Control your data on a 2003 file server

I came across this article at Tech Republic and am impressed.  I will be implementing this shortly in a network and follow-up with my findings.

 

http://blogs.techrepublic.com.com/datacenter/?p=201&tag=nl.e102

 

The ability to restrict not just mp3s, but perhaps make it so only certain types of file can be saved in certain locations is what I am really after.

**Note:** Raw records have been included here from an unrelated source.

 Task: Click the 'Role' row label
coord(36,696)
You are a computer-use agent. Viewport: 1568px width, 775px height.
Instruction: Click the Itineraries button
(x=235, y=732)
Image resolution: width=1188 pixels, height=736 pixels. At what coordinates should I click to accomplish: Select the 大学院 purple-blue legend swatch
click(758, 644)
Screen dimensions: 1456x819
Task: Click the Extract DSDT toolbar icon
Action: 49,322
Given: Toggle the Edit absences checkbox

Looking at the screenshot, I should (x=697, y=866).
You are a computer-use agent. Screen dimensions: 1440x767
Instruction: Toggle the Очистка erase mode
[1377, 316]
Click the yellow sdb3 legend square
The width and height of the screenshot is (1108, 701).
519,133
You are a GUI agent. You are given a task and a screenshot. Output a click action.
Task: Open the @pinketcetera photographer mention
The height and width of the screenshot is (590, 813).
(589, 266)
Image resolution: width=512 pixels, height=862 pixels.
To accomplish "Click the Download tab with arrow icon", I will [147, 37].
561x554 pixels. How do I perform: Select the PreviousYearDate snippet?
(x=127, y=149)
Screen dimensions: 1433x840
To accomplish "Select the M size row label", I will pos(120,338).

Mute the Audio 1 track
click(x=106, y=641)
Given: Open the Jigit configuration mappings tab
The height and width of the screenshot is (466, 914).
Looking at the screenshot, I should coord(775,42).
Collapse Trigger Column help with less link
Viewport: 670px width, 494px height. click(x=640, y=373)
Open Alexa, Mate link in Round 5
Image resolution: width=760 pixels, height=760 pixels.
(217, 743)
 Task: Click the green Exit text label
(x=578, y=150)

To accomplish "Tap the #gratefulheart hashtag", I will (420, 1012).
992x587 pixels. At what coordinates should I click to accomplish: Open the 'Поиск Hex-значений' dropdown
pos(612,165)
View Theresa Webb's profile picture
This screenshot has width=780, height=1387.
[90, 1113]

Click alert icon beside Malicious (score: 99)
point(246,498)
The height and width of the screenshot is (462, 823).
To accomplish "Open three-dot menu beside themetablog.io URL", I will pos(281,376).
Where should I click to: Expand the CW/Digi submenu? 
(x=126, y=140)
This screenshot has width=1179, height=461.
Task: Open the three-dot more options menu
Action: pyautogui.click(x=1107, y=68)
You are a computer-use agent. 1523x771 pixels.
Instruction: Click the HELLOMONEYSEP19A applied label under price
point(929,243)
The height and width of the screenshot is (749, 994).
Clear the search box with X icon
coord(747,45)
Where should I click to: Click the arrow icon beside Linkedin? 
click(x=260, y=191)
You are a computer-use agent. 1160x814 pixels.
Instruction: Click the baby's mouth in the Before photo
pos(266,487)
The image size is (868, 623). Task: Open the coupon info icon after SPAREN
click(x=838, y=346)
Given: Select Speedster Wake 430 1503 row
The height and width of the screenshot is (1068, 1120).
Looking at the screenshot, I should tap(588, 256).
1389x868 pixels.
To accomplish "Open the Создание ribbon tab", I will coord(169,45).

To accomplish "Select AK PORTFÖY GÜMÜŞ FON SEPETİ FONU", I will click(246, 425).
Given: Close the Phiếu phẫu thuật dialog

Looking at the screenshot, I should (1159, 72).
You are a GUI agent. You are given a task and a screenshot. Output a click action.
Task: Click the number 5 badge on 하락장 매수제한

Run Internet Explorer on *nix

Hmm this could be an interesting way to mitigate MS saturation in to a network.  The downside is that the legal use of it still requires an MS OS license.

 

http://techrepublic.com.com/2415-7343_11-169540.html?tag=nl.e102

IIS 6.0 Nuances

Today while rearranging some IIS websites I came across a particularly frustrating challenge.

 

The work that was carried out involved adding an additional IP (and NIC) to our web server.  Host headers were not an option because the sites use SSL.  After applying all the necessary NIC and firewall settings, the pre-existing website, when assigned to this new IP address, would not start.  It came back with the message stating that there was a potential conflict using the same ports.

 

Interestingly, I was able to create a new site which would start.  I created this site with the ip from the setup wizard.  So what seems to have happened here is the metabase did not get updated appropriately for the pre-existing site.  rather than utilise a tool such as httpconfig in this situation, it was far quicker to simply create the new site.  If the websites were many, or were part of a cluster, then using the httpconfig windows support tool would have almost been needed.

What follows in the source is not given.